▶ _Work to be completed_
Report only the number of lines in the records that contain the word "cell".

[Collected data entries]
● ● ● ●

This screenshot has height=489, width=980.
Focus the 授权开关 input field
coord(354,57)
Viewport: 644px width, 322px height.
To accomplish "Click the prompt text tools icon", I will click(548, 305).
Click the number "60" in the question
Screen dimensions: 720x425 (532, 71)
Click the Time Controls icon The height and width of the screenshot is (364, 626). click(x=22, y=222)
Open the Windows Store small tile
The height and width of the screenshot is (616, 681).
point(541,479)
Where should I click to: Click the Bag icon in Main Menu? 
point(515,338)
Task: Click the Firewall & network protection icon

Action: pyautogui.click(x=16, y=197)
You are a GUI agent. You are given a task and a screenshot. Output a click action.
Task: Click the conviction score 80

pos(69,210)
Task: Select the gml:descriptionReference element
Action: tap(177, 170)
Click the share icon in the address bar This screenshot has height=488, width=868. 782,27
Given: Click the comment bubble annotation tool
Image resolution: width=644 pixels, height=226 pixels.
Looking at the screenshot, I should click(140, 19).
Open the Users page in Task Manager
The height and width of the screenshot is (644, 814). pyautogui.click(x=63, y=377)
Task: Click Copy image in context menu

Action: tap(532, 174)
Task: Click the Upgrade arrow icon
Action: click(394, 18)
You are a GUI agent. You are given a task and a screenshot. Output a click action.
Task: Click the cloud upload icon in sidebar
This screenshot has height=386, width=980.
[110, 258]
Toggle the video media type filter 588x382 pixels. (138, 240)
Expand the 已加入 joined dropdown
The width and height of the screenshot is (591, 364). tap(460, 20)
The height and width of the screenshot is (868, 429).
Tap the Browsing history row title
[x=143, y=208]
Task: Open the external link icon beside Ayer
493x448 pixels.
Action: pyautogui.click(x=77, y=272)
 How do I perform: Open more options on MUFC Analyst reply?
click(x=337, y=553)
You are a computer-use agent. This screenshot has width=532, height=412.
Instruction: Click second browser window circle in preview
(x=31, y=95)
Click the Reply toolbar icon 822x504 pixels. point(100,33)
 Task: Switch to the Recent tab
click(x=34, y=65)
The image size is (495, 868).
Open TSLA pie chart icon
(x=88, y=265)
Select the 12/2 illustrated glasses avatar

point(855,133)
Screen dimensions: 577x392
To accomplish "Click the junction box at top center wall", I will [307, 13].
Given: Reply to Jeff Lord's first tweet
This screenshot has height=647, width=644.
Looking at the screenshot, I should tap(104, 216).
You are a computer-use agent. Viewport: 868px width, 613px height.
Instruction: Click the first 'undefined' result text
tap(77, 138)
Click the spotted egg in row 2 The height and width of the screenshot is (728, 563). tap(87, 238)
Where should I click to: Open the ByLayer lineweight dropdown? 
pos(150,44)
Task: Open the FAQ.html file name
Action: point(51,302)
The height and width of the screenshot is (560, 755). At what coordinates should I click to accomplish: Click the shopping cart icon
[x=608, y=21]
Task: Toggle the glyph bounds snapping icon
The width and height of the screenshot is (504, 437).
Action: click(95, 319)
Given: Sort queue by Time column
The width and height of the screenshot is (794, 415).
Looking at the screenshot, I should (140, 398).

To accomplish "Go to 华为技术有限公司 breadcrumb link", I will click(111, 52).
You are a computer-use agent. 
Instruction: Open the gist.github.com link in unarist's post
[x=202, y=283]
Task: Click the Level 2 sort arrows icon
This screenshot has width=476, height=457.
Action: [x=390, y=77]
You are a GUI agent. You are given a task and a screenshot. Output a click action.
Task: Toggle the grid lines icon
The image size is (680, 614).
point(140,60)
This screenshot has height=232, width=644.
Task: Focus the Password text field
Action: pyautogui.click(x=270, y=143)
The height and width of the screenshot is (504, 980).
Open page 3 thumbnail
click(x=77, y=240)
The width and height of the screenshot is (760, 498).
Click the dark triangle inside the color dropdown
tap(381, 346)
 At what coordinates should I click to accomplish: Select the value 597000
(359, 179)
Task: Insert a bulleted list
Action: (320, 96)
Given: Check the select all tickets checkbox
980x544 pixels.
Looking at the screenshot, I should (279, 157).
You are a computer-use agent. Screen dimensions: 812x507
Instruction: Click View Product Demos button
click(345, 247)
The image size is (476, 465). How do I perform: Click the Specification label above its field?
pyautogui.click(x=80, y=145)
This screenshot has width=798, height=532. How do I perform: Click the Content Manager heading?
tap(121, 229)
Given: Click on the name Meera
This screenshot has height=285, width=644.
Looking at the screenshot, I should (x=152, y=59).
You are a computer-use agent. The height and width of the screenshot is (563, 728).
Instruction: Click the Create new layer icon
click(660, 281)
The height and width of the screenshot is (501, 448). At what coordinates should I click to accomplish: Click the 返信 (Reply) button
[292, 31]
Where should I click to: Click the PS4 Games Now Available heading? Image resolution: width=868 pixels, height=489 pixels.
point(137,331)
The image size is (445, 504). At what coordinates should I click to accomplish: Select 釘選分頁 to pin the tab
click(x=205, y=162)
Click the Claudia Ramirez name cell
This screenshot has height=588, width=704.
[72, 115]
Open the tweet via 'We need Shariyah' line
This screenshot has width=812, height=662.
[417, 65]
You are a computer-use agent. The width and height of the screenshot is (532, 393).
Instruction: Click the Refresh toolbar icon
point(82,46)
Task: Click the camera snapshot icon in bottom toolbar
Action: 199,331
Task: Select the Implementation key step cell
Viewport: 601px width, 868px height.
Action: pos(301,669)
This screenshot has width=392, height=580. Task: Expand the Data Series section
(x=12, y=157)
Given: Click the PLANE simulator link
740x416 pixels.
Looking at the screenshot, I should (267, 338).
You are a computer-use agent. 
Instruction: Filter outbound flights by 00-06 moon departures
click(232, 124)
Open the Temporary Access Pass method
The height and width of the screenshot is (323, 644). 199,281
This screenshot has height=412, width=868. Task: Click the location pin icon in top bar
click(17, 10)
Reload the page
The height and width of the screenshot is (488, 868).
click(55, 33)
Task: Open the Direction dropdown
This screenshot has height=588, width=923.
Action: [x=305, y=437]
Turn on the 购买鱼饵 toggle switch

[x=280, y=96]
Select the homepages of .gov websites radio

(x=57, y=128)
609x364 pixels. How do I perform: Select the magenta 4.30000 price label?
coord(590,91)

● ● ● ●

▶ _Response box_
2